The story said that Publicis had been preparing a bid for six
months and talking to a group of banks. An offer “in the region of ”$15 per share would be made," the story confidently asserted. The market reacted Friday by driving up IPG’s stock
price more than 13% to nearly $11 per share.
The one bank identified in the FT story was Rothschild. What the story didn’t say was that Rothschild is Publicis Groupe’s
main bank. At any given time, one or more people from both sides are likely to be talking -- but apparently not about a prospective purchase of IPG.
After IPG’s stock began its climb
Friday, with volume up multiple times its average, the New York Stock Exchange requested that IPG put out a release. According to sources, if the company knew some big transaction was moving its
stock, it would have been required to disclose it, once it got the call from the NYSE.
IPG responded with this statement: “We are aware of the activity in our stock today. It is our
policy not to comment on market rumors or speculation.”
The speculation about Publicis and IPG coming together is not new. And while nothing may be happening at the moment regarding
the two companies, some analysts believe further consolidation in Adland is inevitable, and that a case could be made for a Publicis-IPG Merger.
Pivotal Research Senior Analyst Brian Wieser
stated in a note to clients Friday that Publicis would have many reasons to acquire IPG. Chief among them: CEO Maurice Levy’s interest in making the company the biggest global advertising
powerhouse he possibly can before he retires. Also, a merger with IPG would reduce Publicis’ “dependency on the slower growing European Market” while expanding its reach in the U.S.

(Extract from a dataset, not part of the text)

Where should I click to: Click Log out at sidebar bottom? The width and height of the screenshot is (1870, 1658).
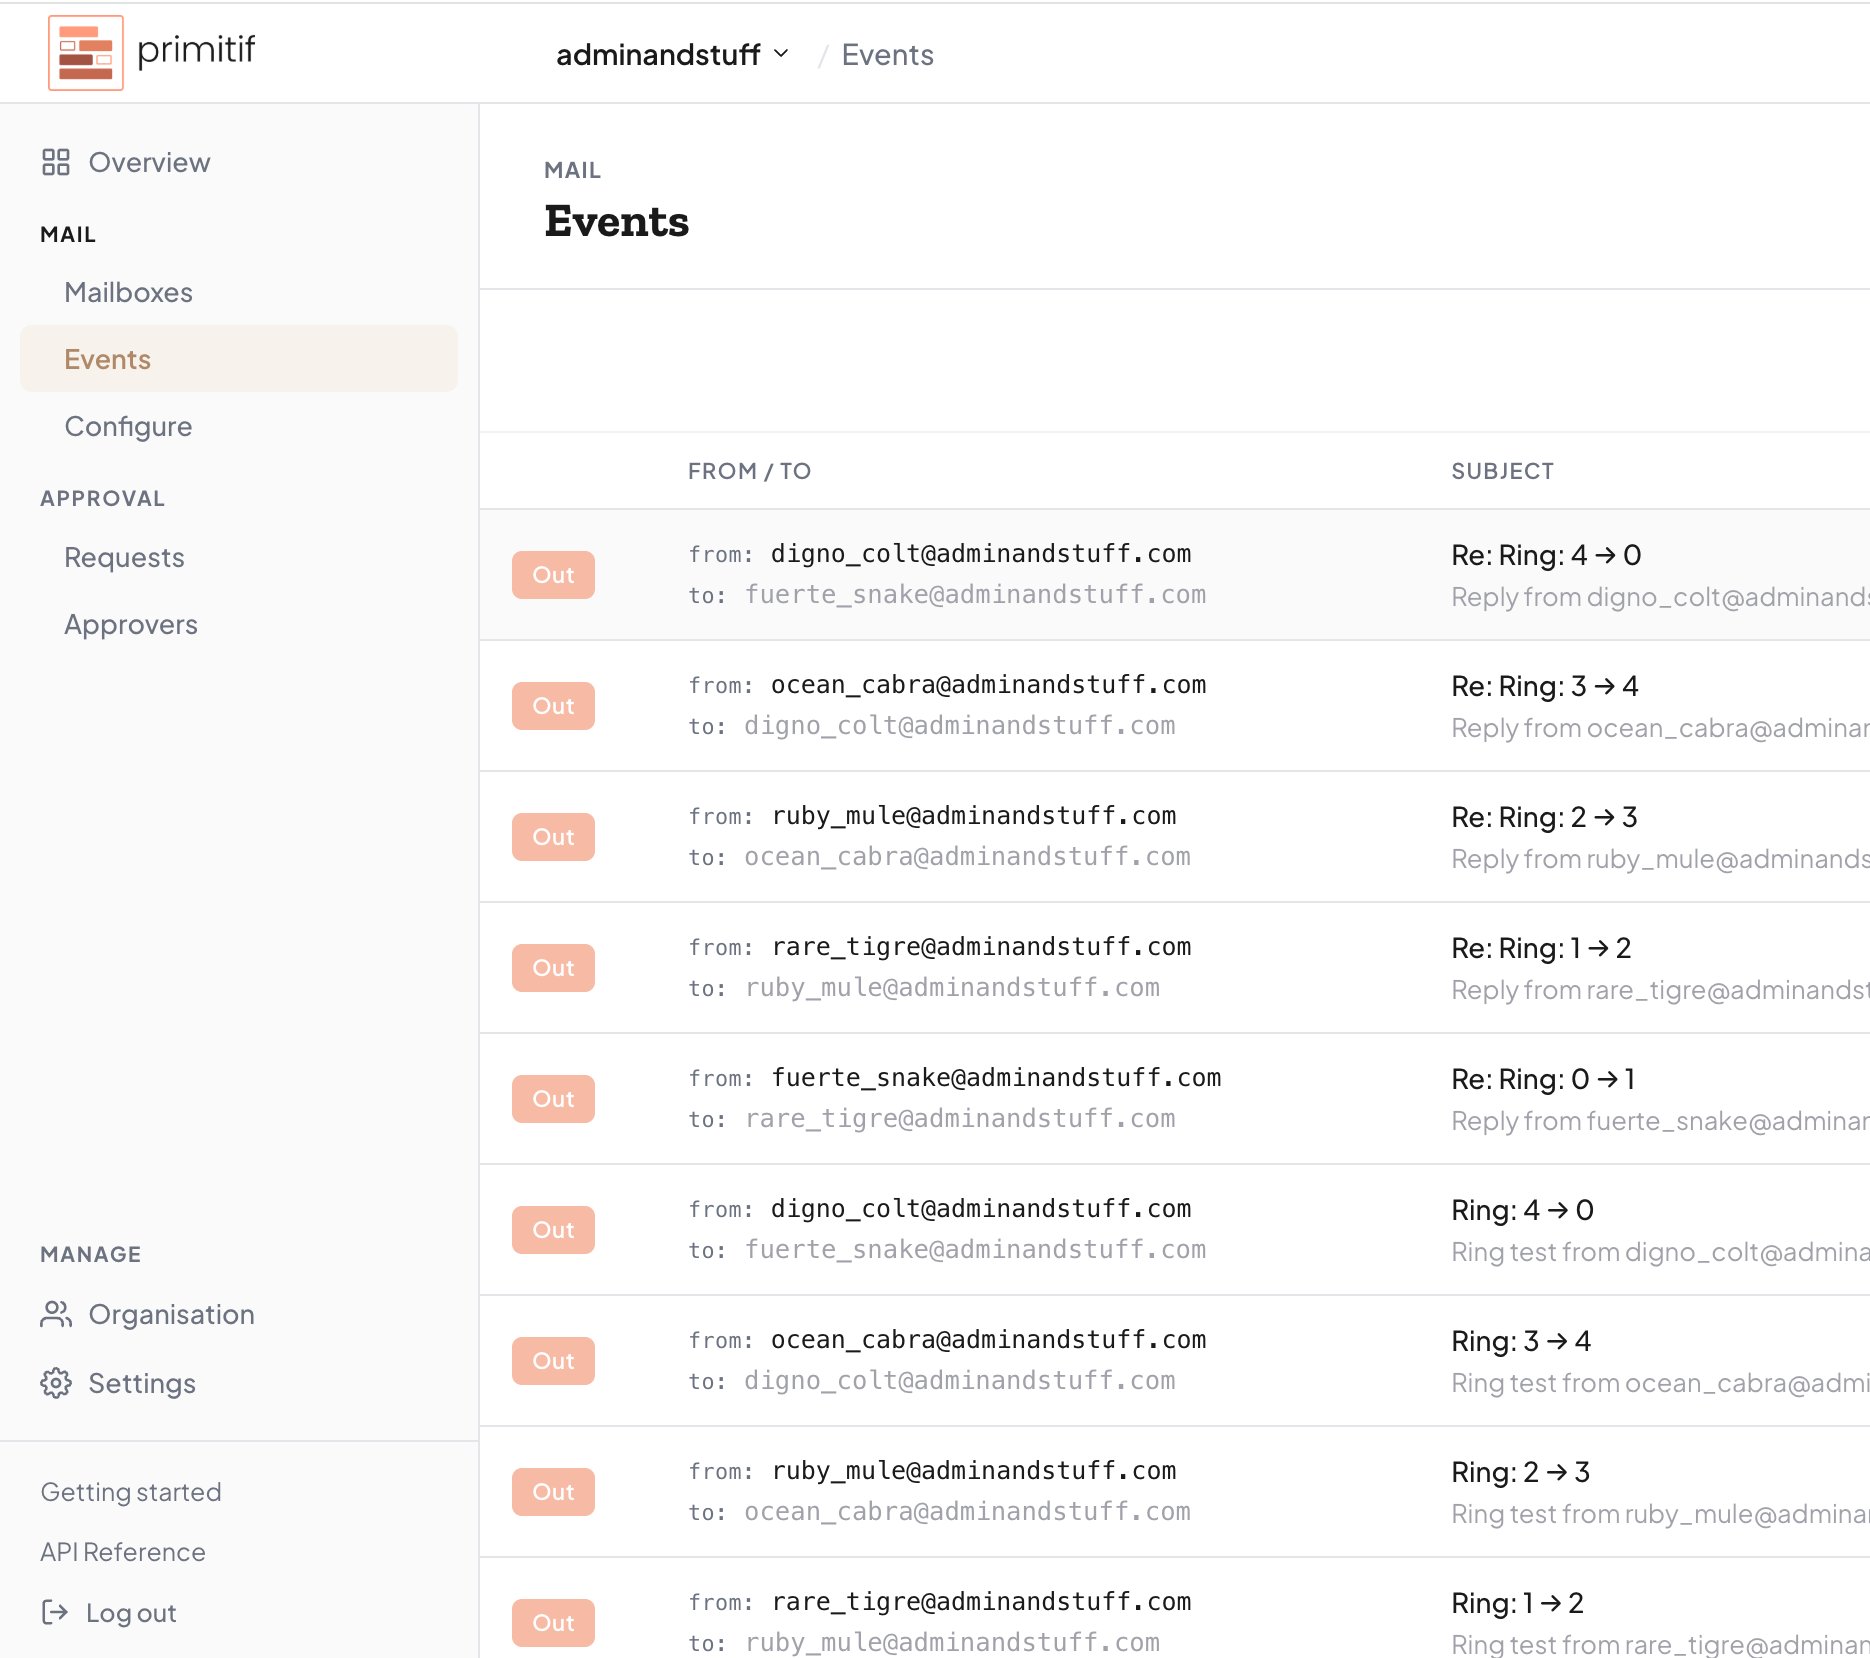click(130, 1612)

and fast-growing Asian and Latin American markets.
Wieser said IPG could benefit, citing his belief that while both companies would put new top management in place soon, Publicis appears to
be ahead in terms of succession planning. "Many of IPG’s assets are lacking scale in many countries, especially in Europe and much of Asia, where Publicis is much larger,” Wieser added.
But Deutsche Bank analyst Matthew Chesler opined in a client note that a Publicis-IPG hookup is not as strategically attractive as it once seemed. “We wrote a note on the logic of a
possible combination to create “Interpublicis” in October 2006,” Chesler wrote, “so we are not surprised at the re-emergence of this story." He suggested that with Levy
preparing to retire soon, the company may wait until new long-term management is in place before making a “transformational acquisition.”
Also, Chesler noted, Publicis has made
a series of smaller acquisitions, including Digitas, Razorfish and Rosetta, which have focused on digital “but have also consolidated its U.S. presence.” With 50% of its revenues now
coming from there, “our view is that this deal is strategically far less compelling for Publicis now than it might have been six years ago.”
This report is an update of an earlier story.